Every entry below should be written out again exactly.
----------------------------------------
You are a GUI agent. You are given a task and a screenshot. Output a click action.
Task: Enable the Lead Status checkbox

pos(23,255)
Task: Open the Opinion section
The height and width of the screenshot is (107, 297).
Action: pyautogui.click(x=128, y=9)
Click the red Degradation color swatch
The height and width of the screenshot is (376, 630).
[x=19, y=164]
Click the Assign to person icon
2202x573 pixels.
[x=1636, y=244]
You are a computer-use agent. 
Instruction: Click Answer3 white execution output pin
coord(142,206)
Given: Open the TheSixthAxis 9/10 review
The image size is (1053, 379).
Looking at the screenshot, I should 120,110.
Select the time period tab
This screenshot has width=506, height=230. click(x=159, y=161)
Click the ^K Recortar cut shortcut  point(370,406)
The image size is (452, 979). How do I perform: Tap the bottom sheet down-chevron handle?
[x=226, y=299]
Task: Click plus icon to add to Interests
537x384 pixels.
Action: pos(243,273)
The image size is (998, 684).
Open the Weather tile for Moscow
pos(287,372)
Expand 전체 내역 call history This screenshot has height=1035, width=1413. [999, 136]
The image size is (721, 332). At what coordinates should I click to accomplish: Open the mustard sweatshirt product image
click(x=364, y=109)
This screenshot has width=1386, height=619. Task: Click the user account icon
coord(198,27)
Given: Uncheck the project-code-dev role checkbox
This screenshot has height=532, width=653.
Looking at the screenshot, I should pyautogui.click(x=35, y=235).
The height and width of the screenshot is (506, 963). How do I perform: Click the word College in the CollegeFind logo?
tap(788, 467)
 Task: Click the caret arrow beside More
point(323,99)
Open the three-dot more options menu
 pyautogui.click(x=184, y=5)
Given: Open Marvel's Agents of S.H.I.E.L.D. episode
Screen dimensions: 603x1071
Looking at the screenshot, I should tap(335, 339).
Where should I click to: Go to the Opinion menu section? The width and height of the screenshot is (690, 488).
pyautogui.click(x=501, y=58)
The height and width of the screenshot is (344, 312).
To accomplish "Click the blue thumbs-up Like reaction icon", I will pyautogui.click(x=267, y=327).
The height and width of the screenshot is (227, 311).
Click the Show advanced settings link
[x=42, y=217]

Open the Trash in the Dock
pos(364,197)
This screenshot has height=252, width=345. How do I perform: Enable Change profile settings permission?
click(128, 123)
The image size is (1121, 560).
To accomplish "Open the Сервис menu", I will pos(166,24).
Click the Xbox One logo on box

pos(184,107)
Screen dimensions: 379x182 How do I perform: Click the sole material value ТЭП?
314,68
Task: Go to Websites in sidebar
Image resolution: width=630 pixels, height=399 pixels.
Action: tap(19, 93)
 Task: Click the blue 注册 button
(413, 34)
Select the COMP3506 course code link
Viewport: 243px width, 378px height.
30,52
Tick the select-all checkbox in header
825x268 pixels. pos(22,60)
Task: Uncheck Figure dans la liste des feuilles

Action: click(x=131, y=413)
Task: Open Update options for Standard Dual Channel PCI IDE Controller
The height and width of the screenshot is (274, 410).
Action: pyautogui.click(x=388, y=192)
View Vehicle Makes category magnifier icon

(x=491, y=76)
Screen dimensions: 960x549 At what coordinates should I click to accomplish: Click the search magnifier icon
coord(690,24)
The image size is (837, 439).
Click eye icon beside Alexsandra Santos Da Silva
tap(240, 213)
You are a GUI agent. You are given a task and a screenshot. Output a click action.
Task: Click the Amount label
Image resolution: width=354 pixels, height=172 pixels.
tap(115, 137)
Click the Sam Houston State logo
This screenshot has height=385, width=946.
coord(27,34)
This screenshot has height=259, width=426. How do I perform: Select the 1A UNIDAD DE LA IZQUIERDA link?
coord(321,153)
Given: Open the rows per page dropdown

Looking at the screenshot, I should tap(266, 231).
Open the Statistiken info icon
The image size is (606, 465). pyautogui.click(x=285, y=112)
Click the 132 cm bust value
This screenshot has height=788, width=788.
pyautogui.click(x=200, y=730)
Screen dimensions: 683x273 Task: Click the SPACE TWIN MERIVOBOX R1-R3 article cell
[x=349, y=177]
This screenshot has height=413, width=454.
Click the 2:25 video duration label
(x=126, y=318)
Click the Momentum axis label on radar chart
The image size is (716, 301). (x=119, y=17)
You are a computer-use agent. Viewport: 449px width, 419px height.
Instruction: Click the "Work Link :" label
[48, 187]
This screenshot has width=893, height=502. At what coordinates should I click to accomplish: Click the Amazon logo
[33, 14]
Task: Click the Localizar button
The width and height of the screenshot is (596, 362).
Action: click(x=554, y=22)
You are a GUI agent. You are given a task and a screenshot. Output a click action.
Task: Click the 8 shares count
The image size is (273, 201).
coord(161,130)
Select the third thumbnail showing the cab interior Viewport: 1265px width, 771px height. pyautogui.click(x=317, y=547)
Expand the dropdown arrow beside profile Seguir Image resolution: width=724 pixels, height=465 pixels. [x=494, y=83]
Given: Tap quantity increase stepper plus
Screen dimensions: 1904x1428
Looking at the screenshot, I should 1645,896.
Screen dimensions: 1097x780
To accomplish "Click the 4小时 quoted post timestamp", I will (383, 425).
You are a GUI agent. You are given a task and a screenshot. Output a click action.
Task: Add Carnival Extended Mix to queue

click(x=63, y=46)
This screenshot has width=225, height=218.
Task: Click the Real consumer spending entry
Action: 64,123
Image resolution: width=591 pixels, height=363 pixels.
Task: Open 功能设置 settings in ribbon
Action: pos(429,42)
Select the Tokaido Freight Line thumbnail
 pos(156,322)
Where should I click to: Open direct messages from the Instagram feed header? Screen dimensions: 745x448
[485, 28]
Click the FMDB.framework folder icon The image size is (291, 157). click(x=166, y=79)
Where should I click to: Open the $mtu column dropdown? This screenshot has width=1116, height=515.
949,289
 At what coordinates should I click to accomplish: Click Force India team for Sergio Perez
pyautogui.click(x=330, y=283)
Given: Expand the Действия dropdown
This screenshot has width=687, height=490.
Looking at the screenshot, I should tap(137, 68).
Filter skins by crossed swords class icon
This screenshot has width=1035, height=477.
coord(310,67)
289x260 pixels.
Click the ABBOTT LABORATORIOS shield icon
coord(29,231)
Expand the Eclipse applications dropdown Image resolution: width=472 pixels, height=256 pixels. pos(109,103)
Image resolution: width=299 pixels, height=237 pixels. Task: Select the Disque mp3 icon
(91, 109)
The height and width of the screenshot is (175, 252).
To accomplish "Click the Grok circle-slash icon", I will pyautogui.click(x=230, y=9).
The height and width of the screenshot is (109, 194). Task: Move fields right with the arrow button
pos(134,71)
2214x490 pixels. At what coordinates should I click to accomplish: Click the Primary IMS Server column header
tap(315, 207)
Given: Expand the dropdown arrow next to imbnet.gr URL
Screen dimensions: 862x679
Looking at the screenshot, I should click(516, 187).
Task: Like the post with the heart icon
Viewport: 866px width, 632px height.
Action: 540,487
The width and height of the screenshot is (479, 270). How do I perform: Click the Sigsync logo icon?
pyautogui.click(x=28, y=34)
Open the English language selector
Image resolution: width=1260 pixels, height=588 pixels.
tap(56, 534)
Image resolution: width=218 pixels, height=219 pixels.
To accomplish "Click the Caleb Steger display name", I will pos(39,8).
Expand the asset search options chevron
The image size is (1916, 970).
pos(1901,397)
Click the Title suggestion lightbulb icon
----------------------------------------
# Answer box:
You are a GUI agent. You are given a task and a screenshot. Output a click action.
Task: Enable the Lead Status checkbox

pos(23,255)
Task: Open the Opinion section
The height and width of the screenshot is (107, 297).
Action: pyautogui.click(x=128, y=9)
Click the red Degradation color swatch
The height and width of the screenshot is (376, 630).
[x=19, y=164]
Click the Assign to person icon
2202x573 pixels.
[x=1636, y=244]
You are a computer-use agent. 
Instruction: Click Answer3 white execution output pin
coord(142,206)
Given: Open the TheSixthAxis 9/10 review
The image size is (1053, 379).
Looking at the screenshot, I should 120,110.
Select the time period tab
This screenshot has width=506, height=230. click(x=159, y=161)
Click the ^K Recortar cut shortcut  point(370,406)
The image size is (452, 979). How do I perform: Tap the bottom sheet down-chevron handle?
[x=226, y=299]
Task: Click plus icon to add to Interests
537x384 pixels.
Action: pos(243,273)
The image size is (998, 684).
Open the Weather tile for Moscow
pos(287,372)
Expand 전체 내역 call history This screenshot has height=1035, width=1413. [999, 136]
The image size is (721, 332). At what coordinates should I click to accomplish: Open the mustard sweatshirt product image
click(x=364, y=109)
This screenshot has width=1386, height=619. Task: Click the user account icon
coord(198,27)
Given: Uncheck the project-code-dev role checkbox
This screenshot has height=532, width=653.
Looking at the screenshot, I should pyautogui.click(x=35, y=235).
The height and width of the screenshot is (506, 963). How do I perform: Click the word College in the CollegeFind logo?
tap(788, 467)
 Task: Click the caret arrow beside More
point(323,99)
Open the three-dot more options menu
 pyautogui.click(x=184, y=5)
Given: Open Marvel's Agents of S.H.I.E.L.D. episode
Screen dimensions: 603x1071
Looking at the screenshot, I should tap(335, 339).
Where should I click to: Go to the Opinion menu section? The width and height of the screenshot is (690, 488).
pyautogui.click(x=501, y=58)
The height and width of the screenshot is (344, 312).
To accomplish "Click the blue thumbs-up Like reaction icon", I will pyautogui.click(x=267, y=327).
The height and width of the screenshot is (227, 311).
Click the Show advanced settings link
[x=42, y=217]

Open the Trash in the Dock
pos(364,197)
This screenshot has height=252, width=345. How do I perform: Enable Change profile settings permission?
click(128, 123)
The image size is (1121, 560).
To accomplish "Open the Сервис menu", I will pos(166,24).
Click the Xbox One logo on box

pos(184,107)
Screen dimensions: 379x182 How do I perform: Click the sole material value ТЭП?
314,68
Task: Go to Websites in sidebar
Image resolution: width=630 pixels, height=399 pixels.
Action: tap(19, 93)
 Task: Click the blue 注册 button
(413, 34)
Select the COMP3506 course code link
Viewport: 243px width, 378px height.
30,52
Tick the select-all checkbox in header
825x268 pixels. pos(22,60)
Task: Uncheck Figure dans la liste des feuilles

Action: click(x=131, y=413)
Task: Open Update options for Standard Dual Channel PCI IDE Controller
The height and width of the screenshot is (274, 410).
Action: pyautogui.click(x=388, y=192)
View Vehicle Makes category magnifier icon

(x=491, y=76)
Screen dimensions: 960x549 At what coordinates should I click to accomplish: Click the search magnifier icon
coord(690,24)
The image size is (837, 439).
Click eye icon beside Alexsandra Santos Da Silva
tap(240, 213)
You are a GUI agent. You are given a task and a screenshot. Output a click action.
Task: Click the Amount label
Image resolution: width=354 pixels, height=172 pixels.
tap(115, 137)
Click the Sam Houston State logo
This screenshot has height=385, width=946.
coord(27,34)
This screenshot has height=259, width=426. How do I perform: Select the 1A UNIDAD DE LA IZQUIERDA link?
coord(321,153)
Given: Open the rows per page dropdown

Looking at the screenshot, I should tap(266, 231).
Open the Statistiken info icon
The image size is (606, 465). pyautogui.click(x=285, y=112)
Click the 132 cm bust value
This screenshot has height=788, width=788.
pyautogui.click(x=200, y=730)
Screen dimensions: 683x273 Task: Click the SPACE TWIN MERIVOBOX R1-R3 article cell
[x=349, y=177]
This screenshot has height=413, width=454.
Click the 2:25 video duration label
(x=126, y=318)
Click the Momentum axis label on radar chart
The image size is (716, 301). (x=119, y=17)
You are a computer-use agent. Viewport: 449px width, 419px height.
Instruction: Click the "Work Link :" label
[48, 187]
This screenshot has width=893, height=502. At what coordinates should I click to accomplish: Click the Amazon logo
[33, 14]
Task: Click the Localizar button
The width and height of the screenshot is (596, 362).
Action: click(x=554, y=22)
You are a GUI agent. You are given a task and a screenshot. Output a click action.
Task: Click the 8 shares count
The image size is (273, 201).
coord(161,130)
Select the third thumbnail showing the cab interior Viewport: 1265px width, 771px height. pyautogui.click(x=317, y=547)
Expand the dropdown arrow beside profile Seguir Image resolution: width=724 pixels, height=465 pixels. [x=494, y=83]
Given: Tap quantity increase stepper plus
Screen dimensions: 1904x1428
Looking at the screenshot, I should 1645,896.
Screen dimensions: 1097x780
To accomplish "Click the 4小时 quoted post timestamp", I will (383, 425).
You are a GUI agent. You are given a task and a screenshot. Output a click action.
Task: Add Carnival Extended Mix to queue

click(x=63, y=46)
This screenshot has width=225, height=218.
Task: Click the Real consumer spending entry
Action: 64,123
Image resolution: width=591 pixels, height=363 pixels.
Task: Open 功能设置 settings in ribbon
Action: pos(429,42)
Select the Tokaido Freight Line thumbnail
 pos(156,322)
Where should I click to: Open direct messages from the Instagram feed header? Screen dimensions: 745x448
[485, 28]
Click the FMDB.framework folder icon The image size is (291, 157). click(x=166, y=79)
Where should I click to: Open the $mtu column dropdown? This screenshot has width=1116, height=515.
949,289
 At what coordinates should I click to accomplish: Click Force India team for Sergio Perez
pyautogui.click(x=330, y=283)
Given: Expand the Действия dropdown
This screenshot has width=687, height=490.
Looking at the screenshot, I should tap(137, 68).
Filter skins by crossed swords class icon
This screenshot has width=1035, height=477.
coord(310,67)
289x260 pixels.
Click the ABBOTT LABORATORIOS shield icon
coord(29,231)
Expand the Eclipse applications dropdown Image resolution: width=472 pixels, height=256 pixels. pos(109,103)
Image resolution: width=299 pixels, height=237 pixels. Task: Select the Disque mp3 icon
(91, 109)
The height and width of the screenshot is (175, 252).
To accomplish "Click the Grok circle-slash icon", I will pyautogui.click(x=230, y=9).
The height and width of the screenshot is (109, 194). Task: Move fields right with the arrow button
pos(134,71)
2214x490 pixels. At what coordinates should I click to accomplish: Click the Primary IMS Server column header
tap(315, 207)
Given: Expand the dropdown arrow next to imbnet.gr URL
Screen dimensions: 862x679
Looking at the screenshot, I should click(516, 187).
Task: Like the post with the heart icon
Viewport: 866px width, 632px height.
Action: 540,487
The width and height of the screenshot is (479, 270). How do I perform: Click the Sigsync logo icon?
pyautogui.click(x=28, y=34)
Open the English language selector
Image resolution: width=1260 pixels, height=588 pixels.
tap(56, 534)
Image resolution: width=218 pixels, height=219 pixels.
To accomplish "Click the Caleb Steger display name", I will pos(39,8).
Expand the asset search options chevron
The image size is (1916, 970).
pos(1901,397)
Click the Title suggestion lightbulb icon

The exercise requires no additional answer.